- _WHAT YOU NEED TO DO_: After finding the line with "This screenshot has width=419, height=445." in the data below, set down exactly each line through the one with "Enable the Include free shipping checkbox", inclusive, and stop there.

Stored data
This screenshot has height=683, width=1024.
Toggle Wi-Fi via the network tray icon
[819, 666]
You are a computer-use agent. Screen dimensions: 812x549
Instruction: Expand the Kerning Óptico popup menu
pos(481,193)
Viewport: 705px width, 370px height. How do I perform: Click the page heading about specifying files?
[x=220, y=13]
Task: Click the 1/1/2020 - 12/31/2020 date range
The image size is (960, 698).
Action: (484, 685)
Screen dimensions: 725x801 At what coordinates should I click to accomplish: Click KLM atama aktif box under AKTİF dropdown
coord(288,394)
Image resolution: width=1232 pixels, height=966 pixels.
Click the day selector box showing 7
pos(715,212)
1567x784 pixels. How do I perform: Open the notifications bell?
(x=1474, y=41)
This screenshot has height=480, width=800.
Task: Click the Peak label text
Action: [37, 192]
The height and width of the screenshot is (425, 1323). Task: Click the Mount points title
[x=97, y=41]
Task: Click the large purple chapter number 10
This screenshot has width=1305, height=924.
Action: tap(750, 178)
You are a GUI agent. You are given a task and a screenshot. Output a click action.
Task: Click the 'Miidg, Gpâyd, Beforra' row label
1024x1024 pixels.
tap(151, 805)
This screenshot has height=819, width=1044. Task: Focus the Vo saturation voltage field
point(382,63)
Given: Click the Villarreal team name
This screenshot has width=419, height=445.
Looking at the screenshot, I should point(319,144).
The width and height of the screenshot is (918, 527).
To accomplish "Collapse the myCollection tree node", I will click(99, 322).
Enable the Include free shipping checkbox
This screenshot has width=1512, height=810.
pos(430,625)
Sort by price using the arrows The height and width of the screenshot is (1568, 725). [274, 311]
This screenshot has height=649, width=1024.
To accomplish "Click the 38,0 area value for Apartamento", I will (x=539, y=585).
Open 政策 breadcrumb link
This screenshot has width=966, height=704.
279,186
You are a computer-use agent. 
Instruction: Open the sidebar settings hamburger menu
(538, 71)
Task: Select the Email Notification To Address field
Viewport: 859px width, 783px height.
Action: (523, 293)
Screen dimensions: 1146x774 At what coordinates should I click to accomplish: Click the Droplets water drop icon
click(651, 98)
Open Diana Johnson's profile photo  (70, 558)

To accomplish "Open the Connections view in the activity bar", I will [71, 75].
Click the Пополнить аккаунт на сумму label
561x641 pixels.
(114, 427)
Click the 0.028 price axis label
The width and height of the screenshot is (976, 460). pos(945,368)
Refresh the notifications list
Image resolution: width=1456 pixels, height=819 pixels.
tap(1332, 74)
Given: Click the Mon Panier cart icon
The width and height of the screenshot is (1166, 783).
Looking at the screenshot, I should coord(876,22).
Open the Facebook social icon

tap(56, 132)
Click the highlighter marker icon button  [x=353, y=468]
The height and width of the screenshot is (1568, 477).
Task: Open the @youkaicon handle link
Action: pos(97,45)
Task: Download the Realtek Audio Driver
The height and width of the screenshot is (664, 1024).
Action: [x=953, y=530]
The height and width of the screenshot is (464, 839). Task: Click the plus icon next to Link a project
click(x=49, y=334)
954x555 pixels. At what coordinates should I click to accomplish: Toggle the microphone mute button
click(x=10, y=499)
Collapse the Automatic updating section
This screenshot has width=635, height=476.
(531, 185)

- _ANSWER FOR THIS EXERCISE_:
This screenshot has width=419, height=445.
Looking at the screenshot, I should point(319,144).
The width and height of the screenshot is (918, 527).
To accomplish "Collapse the myCollection tree node", I will click(99, 322).
Enable the Include free shipping checkbox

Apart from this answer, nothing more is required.